• Alaska Department of Health issues PSP warning for Southeast Alaska shellfish

The butter clam has one set of rings that go one direction only, around the same center point (Photo courtesy of Alaska Department of Environmental Conservation)

The butter clam has one set of rings that go one direction only, around the same center point (Photo courtesy of Alaska Department of Environmental Conservation)

On Friday, June 22, the Alaska Department of Health and Social Services issued a paralytic shellfish poisoning (PSP) warning for Southeast Alaska shellfish. Please be aware that there have been several PSP blooms in recent years, and the PSP toxin has sent several people to the hospital and even resulted in a couple of deaths.

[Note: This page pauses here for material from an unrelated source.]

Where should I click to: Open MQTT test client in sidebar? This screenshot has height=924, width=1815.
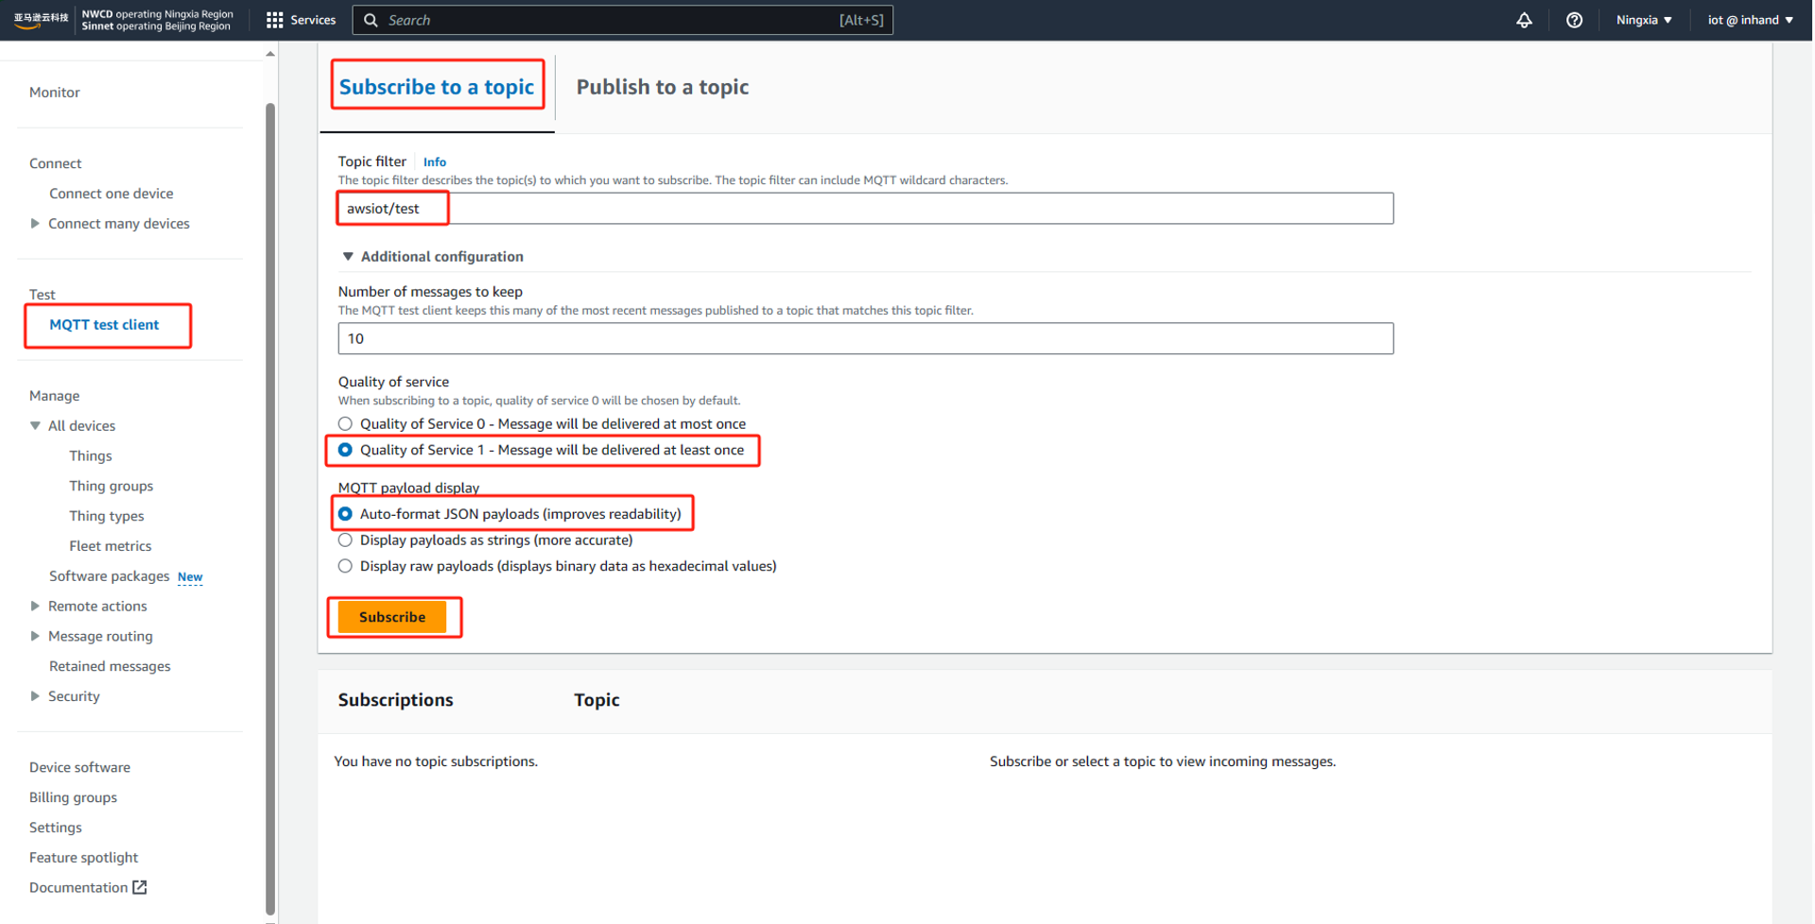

The state in general does not recommend the recreational or subsistence harvest of shellfish (in particular filter-feeding bi-valves such as clams, cockles, oysters, mussels and others) from Alaska beaches because they are not checked for the PSP toxin. Commercial shellfish is tested for PSP and safe to eat. In addition to the links in the press release below, here is a link to more information about PSP from the SouthEast Alaska Regional Health Consortium (SEARHC), http://searhc.org/publications/featured_stories/2011_06_psp.php. Now here is the text of the release:


Scientists advise against harvesting shellfish due to large “red tide” in Southeast Alaska

State health officials remind public about risks

 

ANCHORAGE — Warm weather combined with an increasingly large algae bloom in Southeast Alaska has scientists advising extra caution to would-be recreational shellfish harvesters. Water samples taken from around Etolin Island show increasing levels of Alexandrium algae, which produces paralytic shellfish poisoning (PSP) in shellfish. Tests have also shown a slight increase in Alexandrium levels on the west coast of Prince of Wales Island as well as extremely high levels around Juneau.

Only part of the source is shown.